Monday, 28 March 2016

Heidelberg Königstuhl Hill Running Route

Click here for route map
Length 7.8 km (4.8 miles) -- or 3.5-km with short-cut, terrain: gradual long hills, gain 250 meters

The pictures are from a day in March, but even then the woods are beautiful!

When in Heidelberg, you'll find yourself looking up at those green hills rising behind the town on both sides of the river, wondering if there are any decent running trails up there. The simple answer is: yes!
View downwards towards town from Königstuhl train station
Here's a route along that big hill behind the castle, Königstuhl (King's Seat). This 7.8-kilometer trail winds through the woods, with nature everywhere. In fact the trail has a name to match: Via Naturae.

I myself think there is no nicer run than along the trails through one of Germany's sheer endless woods. Public trails criss-cross the whole country, and it's always a joy to be out discovering the great outdoors here.

You can get to the trail-head via a few methods. The classiest way is to take the 130-year-old cable-car train, the Bergbahn. It starts just below the castle on Neue Schloßstraße. It leaves every 20 minutes and takes about 20 minutes to reach the top. The tickets include entrance to the castle, where there is a stop along the way.
In the Bergbahn
Less charming but cheaper, you can take the number 39 bus from Bismarkplatz, at the west end of the old town up to Königstuhl.

The third method is what I did: hike up the hill, taking the footway to the castle first, then -- behind the castle -- continuing on the long-distance hiking trail called Odenwald-Vogesen, with the horizontal red stripes as trail markings. I took the train back down, afterwards, feeling a bit beat.

_ _ _ _ _ _ _

In the Königstuhl running route post, how often does the Bergbahn cable-car train leave?

_ _ _ _ _ _ _

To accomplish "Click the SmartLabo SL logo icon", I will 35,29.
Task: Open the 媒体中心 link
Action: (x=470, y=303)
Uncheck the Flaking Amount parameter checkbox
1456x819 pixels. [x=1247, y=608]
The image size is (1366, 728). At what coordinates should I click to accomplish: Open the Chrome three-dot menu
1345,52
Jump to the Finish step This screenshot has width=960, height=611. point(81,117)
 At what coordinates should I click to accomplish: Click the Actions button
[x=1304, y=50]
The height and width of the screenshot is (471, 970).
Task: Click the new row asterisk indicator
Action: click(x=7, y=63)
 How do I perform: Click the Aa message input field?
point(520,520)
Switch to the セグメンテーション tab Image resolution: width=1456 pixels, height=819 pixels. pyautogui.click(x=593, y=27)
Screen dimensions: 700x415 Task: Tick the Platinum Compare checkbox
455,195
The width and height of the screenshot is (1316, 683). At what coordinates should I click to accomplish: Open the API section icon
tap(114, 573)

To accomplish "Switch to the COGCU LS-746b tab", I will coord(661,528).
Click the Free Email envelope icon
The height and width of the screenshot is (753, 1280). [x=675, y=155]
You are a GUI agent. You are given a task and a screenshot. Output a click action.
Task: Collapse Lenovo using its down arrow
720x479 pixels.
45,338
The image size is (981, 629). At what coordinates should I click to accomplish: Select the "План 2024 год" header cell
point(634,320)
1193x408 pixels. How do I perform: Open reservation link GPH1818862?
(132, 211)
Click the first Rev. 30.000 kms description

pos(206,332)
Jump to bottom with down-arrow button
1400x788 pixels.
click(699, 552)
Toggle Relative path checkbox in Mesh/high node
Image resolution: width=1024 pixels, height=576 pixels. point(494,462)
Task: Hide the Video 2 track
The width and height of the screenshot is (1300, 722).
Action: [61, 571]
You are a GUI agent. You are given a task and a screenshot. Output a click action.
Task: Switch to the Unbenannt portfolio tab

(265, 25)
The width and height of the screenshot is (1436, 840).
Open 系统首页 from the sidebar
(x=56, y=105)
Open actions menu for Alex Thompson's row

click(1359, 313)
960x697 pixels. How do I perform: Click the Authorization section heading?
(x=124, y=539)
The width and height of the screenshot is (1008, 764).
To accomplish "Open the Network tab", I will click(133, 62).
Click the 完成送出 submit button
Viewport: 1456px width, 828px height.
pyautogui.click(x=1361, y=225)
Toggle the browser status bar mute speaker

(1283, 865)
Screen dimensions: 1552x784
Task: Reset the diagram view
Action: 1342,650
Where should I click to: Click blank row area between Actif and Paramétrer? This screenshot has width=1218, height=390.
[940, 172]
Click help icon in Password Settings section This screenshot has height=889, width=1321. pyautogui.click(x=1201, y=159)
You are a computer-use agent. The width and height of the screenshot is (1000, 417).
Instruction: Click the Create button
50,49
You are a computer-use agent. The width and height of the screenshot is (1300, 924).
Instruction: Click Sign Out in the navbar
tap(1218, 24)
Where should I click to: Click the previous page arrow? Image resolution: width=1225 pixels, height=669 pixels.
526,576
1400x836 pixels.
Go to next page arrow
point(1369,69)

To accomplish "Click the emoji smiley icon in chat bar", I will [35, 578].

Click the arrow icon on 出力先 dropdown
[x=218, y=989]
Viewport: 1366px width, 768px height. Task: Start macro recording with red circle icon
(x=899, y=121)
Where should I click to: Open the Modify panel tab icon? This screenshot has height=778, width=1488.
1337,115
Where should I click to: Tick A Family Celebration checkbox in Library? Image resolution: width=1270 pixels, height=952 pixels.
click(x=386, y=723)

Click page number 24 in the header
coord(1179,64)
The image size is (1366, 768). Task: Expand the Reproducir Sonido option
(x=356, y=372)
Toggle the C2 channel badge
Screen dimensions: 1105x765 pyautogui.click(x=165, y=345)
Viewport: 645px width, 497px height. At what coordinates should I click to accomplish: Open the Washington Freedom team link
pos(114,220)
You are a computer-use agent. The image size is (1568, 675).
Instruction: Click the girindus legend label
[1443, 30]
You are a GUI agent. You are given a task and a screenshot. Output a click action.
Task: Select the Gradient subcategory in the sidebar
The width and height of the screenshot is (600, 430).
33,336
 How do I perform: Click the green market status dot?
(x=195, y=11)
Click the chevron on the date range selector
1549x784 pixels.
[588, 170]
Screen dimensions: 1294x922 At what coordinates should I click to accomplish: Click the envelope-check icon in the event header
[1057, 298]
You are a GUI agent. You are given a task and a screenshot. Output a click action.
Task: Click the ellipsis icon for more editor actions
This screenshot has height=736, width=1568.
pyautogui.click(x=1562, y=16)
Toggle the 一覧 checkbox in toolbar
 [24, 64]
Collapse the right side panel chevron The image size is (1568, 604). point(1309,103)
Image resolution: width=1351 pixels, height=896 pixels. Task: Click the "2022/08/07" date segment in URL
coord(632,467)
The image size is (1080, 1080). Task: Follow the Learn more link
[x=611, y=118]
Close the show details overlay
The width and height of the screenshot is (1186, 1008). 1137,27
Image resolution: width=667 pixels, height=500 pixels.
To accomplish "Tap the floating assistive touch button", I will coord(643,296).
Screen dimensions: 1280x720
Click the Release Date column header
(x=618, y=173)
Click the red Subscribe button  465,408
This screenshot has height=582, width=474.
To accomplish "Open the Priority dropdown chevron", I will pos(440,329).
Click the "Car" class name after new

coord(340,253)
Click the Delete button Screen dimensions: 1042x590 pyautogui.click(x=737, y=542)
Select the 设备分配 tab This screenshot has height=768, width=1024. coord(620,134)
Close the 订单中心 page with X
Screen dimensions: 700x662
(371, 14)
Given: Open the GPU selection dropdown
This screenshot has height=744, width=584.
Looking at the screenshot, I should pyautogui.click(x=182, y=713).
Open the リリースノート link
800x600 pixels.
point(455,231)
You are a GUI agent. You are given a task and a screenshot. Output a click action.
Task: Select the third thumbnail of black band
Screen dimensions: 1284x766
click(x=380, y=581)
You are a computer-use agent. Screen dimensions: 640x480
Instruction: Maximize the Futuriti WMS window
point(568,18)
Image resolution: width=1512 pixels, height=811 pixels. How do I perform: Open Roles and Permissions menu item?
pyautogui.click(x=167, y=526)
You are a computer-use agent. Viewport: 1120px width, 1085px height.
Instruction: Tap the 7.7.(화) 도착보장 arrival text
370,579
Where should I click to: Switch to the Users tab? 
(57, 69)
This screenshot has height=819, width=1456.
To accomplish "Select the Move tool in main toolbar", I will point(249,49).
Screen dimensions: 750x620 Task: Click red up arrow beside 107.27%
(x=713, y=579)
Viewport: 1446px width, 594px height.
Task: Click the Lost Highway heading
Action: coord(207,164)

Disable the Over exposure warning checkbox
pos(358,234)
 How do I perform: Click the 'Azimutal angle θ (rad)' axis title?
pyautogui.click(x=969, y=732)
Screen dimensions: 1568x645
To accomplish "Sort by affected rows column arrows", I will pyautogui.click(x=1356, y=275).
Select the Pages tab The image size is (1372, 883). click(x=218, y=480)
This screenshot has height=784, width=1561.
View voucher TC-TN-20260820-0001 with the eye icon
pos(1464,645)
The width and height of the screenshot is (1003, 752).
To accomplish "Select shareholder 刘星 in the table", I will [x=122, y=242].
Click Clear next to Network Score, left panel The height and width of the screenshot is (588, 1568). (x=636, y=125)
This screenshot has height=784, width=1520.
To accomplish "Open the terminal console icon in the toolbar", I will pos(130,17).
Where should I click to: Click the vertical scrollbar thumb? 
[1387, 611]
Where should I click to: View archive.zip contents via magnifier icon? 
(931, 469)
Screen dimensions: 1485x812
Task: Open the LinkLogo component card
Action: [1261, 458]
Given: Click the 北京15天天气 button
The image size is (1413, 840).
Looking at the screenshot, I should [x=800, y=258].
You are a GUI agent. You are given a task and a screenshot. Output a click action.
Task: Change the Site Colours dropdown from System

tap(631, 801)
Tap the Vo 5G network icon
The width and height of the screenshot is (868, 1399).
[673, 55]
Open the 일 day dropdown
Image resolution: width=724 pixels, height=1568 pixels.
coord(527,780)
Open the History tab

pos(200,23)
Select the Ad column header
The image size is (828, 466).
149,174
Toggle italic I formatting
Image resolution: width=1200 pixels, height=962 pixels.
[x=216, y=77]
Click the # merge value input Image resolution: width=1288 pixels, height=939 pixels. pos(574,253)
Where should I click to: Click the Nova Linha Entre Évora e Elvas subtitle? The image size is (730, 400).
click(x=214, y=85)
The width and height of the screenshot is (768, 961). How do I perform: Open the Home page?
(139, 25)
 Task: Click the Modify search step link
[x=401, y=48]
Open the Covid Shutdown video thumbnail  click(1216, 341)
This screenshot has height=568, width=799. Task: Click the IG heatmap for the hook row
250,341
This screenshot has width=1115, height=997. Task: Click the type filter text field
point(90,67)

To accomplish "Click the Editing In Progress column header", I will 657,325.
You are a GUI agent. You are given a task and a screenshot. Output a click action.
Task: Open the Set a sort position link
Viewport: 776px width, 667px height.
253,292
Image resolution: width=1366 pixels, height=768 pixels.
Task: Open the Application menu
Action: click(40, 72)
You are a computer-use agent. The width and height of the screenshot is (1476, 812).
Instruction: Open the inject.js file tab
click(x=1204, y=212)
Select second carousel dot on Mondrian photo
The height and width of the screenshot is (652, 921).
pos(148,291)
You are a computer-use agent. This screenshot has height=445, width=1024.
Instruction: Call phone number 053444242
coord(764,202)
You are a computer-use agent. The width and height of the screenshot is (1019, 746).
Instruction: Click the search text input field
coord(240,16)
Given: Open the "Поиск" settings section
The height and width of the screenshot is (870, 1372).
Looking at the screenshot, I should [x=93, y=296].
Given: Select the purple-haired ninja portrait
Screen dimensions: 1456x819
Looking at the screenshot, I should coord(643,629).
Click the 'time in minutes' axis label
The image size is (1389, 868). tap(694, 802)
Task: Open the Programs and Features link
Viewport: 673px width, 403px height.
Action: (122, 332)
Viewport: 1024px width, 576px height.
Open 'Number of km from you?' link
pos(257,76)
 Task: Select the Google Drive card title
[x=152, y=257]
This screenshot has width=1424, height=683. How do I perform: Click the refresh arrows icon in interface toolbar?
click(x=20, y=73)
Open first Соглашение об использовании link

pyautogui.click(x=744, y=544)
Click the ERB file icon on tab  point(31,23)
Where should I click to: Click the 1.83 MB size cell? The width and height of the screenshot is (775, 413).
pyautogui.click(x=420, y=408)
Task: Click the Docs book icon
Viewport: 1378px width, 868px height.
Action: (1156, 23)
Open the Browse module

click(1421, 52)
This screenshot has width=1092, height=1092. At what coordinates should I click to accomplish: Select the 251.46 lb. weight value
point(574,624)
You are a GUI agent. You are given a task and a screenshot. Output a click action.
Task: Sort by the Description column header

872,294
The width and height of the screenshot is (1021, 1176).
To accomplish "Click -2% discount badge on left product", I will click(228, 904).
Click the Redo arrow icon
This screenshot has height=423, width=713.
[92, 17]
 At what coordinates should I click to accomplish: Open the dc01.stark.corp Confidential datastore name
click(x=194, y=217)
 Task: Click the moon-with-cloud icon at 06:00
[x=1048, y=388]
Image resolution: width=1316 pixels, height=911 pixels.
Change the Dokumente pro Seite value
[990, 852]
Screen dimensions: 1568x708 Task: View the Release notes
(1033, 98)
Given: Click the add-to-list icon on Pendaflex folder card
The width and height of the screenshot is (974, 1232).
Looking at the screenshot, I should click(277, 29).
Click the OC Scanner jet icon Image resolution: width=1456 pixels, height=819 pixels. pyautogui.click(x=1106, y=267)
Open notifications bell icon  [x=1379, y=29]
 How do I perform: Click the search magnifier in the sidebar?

_ _ _ _ _ _ _

RESPONSE FOR THIS EXERCISE
Every 20 minutes.